A completely uniform transformer for parity
Alexander Kozachinskiy, Tomasz Steifer
TL;DR
The paper tackles recognizing the parity language $L=\{x\in\{0,1\}^* : \sum_i x_i \bmod 2 = 0\}$ with transformers under a constraint of complete length-independence for both parameters and positional encodings. It introduces a completely uniform 3-layer transformer with constant embedding dimension, no length-dependent positional encoding, and no masking or layer norm, improving on prior work that required length-tied encodings.

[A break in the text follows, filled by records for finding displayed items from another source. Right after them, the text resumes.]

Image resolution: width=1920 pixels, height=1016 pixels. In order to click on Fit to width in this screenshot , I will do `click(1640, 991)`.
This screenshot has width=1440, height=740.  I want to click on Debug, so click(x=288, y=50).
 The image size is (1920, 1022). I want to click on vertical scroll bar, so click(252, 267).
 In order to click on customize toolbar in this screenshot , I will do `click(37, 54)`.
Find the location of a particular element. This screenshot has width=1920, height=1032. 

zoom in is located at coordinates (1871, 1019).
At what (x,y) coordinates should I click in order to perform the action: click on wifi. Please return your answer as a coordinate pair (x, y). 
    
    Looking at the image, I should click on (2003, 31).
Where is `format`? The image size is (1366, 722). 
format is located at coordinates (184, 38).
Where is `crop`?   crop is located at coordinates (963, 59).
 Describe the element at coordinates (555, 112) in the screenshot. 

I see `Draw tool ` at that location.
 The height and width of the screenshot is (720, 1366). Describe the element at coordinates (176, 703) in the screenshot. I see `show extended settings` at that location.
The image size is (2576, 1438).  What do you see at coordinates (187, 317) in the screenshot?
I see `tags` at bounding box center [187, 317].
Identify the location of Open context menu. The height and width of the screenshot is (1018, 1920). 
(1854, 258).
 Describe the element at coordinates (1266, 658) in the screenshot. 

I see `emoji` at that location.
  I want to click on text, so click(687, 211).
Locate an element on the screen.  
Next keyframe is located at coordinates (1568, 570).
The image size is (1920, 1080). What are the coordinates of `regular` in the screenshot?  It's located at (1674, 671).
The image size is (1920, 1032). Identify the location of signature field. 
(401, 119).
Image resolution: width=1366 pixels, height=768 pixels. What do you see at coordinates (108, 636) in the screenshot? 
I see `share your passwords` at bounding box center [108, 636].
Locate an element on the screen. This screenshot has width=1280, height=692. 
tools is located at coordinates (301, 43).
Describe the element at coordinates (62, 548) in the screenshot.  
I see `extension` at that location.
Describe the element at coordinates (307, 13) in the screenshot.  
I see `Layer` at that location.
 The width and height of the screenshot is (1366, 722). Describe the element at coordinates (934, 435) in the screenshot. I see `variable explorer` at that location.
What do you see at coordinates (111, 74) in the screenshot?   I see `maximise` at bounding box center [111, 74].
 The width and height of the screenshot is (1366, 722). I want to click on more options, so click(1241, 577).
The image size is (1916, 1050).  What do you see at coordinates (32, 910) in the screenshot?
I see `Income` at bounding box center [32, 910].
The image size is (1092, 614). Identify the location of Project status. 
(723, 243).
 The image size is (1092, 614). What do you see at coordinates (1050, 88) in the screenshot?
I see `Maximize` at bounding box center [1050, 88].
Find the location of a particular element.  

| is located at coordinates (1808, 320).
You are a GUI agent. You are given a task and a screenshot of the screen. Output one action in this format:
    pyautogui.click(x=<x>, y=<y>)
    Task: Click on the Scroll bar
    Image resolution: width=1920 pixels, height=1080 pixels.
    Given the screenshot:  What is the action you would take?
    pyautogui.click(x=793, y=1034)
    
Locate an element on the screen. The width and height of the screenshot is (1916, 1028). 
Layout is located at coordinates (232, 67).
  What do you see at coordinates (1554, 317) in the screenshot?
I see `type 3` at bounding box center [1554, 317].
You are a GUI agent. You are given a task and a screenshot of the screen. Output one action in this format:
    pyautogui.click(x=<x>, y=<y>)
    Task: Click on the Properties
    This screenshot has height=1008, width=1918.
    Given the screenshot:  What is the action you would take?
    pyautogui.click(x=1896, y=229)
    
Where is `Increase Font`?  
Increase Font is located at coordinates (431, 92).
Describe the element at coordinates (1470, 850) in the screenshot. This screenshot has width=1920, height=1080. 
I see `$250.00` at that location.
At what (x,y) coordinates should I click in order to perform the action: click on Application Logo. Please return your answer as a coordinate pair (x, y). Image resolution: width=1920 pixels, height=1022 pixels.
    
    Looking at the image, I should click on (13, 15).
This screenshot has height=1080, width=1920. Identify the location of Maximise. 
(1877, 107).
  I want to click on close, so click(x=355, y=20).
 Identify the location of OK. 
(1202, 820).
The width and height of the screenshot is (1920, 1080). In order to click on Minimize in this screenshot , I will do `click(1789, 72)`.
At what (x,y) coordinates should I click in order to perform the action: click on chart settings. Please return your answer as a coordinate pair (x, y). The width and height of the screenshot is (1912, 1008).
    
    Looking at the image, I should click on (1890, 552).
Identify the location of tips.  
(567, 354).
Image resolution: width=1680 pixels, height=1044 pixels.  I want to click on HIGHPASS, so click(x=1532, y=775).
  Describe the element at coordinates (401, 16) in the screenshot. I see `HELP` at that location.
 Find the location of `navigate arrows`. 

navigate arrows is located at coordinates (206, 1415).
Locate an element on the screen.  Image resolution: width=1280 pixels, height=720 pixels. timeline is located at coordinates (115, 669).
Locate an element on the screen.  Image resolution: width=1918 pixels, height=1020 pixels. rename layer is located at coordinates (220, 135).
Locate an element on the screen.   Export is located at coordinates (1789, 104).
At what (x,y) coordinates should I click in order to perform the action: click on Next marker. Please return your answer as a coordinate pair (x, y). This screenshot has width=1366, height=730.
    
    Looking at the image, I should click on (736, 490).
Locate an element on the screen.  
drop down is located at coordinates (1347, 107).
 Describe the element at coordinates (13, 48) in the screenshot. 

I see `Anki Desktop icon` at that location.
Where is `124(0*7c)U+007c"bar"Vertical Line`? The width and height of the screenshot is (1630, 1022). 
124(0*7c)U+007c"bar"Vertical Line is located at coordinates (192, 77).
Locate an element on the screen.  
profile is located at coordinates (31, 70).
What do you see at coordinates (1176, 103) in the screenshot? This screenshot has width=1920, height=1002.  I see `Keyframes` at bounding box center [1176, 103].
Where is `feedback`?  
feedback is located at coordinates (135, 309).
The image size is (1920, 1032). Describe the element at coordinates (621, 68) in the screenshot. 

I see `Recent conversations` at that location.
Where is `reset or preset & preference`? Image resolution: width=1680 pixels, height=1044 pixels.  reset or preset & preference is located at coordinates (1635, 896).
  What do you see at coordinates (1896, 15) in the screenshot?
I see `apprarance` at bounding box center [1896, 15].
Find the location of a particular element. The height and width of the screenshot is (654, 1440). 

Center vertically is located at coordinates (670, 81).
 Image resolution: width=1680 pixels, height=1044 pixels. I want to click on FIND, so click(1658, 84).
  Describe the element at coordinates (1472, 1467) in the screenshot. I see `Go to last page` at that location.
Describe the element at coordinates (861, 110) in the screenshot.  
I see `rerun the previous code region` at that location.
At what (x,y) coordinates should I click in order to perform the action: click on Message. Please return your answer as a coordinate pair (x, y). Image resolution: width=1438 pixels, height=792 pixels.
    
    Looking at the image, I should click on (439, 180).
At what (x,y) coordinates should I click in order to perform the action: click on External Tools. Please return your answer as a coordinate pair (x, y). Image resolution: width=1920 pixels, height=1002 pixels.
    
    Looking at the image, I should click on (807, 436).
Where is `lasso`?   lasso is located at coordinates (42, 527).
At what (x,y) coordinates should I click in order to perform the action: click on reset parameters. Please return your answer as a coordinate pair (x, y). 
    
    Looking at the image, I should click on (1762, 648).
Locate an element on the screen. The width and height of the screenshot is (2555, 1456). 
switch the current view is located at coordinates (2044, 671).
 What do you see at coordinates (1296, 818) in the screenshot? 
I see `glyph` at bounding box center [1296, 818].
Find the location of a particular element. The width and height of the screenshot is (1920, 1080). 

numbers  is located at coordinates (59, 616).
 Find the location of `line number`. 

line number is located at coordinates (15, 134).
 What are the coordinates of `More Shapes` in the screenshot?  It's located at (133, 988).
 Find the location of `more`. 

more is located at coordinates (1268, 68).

The construction uses a two-layer subroutine to generate a sequence $a_1,\dots,a_n$ with a_\Sigma$-dominant index and a final layer that computes a softmax-weighted parity estimator $\frac{\sum_i e^{a_i f(n)}(-1)^i}{\sum_i e^{a_i f(n)}}$, which converges to $(-1)^{\Sigma}$ as $f(n)$ grows. A key lemma ensures a unique maximizer at $i=\Sigma$ (with $\alpha=1/100$) and the method includes a correction to handle the edge case $\Sigma=0$, establishing that parity can be recognized by a completely uniform transformer with constant embedding dimension.
Abstract
We construct a 3-layer constant-dimension transformer, recognizing the parity language, where neither parameter matrices nor the positional encoding depend on the input length. This improves upon a construction of Chiang and Cholak who use a positional encoding, depending on the input length (but their construction has 2 layers).